WASHINGTON– In an ongoing effort to avoid discrimination by either including or excluding everyone, the United States Postal Service has renamed mailboxes across the country to gender-neutral boxes after numerous gender rights groups protested the use of the word mail to describe the boxes where mail is dropped off.
According to a statement put out by newly formed USPS, use of the word mail has become antiquated and to keep up with the modernization of society, an alteration had to be made to gender-specific names in an effort to promote equality among the sexes.
“If you can’t include everyone then we shouldn’t include anyone,” said USPS spokesman Newman. “The elimination of such words as mail will promote the equality that has been absent from inanimate objects such as gender-neutral boxes formally known as mailboxes.”
Numerous gender rights groups flooded the front steps of Washington’s USPS headquarters holding up anti-mailbox signs and snipping off fake paper testicles that were glued to the bottoms of mailboxes to show their disapproval of the archaic name.

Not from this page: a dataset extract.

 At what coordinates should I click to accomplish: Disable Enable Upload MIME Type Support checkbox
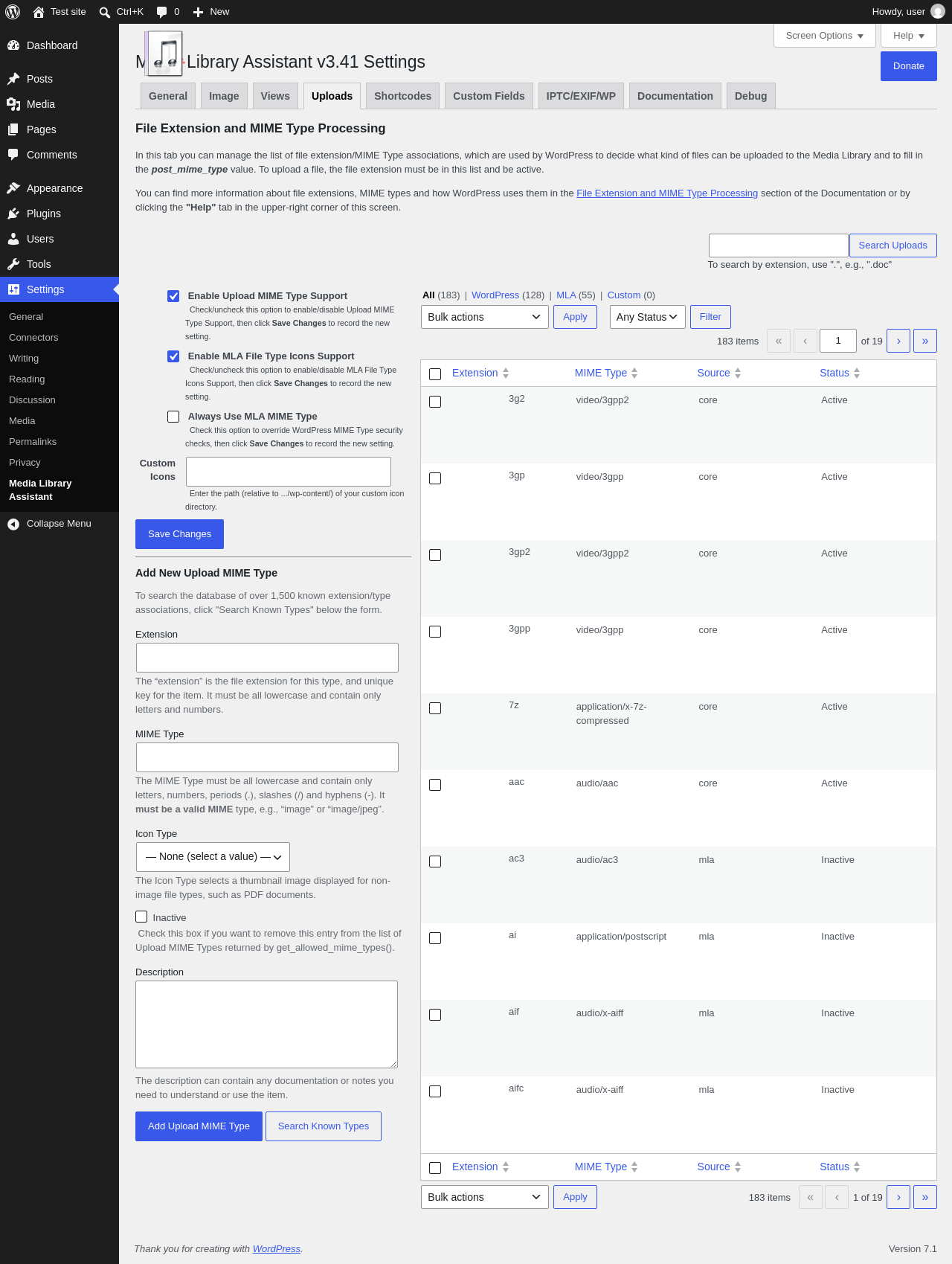(x=173, y=296)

“The world has spoken,” boasted 49 year old unmarried Bertha Swanson to reporters with a pair of scissors in one hand and paper testicles in the other. “No longer will other genders be left out while hyper-testosterone mails get all the rights. Eventually we’re gonna have all gender-specific names removed from books, buildings, cars, animals, you name it. This small victory will be the impetus for future equality.”
The word mail comes from the English word for male, which first appeared in the 17th century after a group of men decided that women were too inferior to be used as the title for the world-famous box.
Starting immediately, the new gender-neutral boxes will also be known as gender-fluid boxes.
“Today the mail had his package removed,” Swanson said with glee as she crushed the paper scrotum within her large, hairy fist.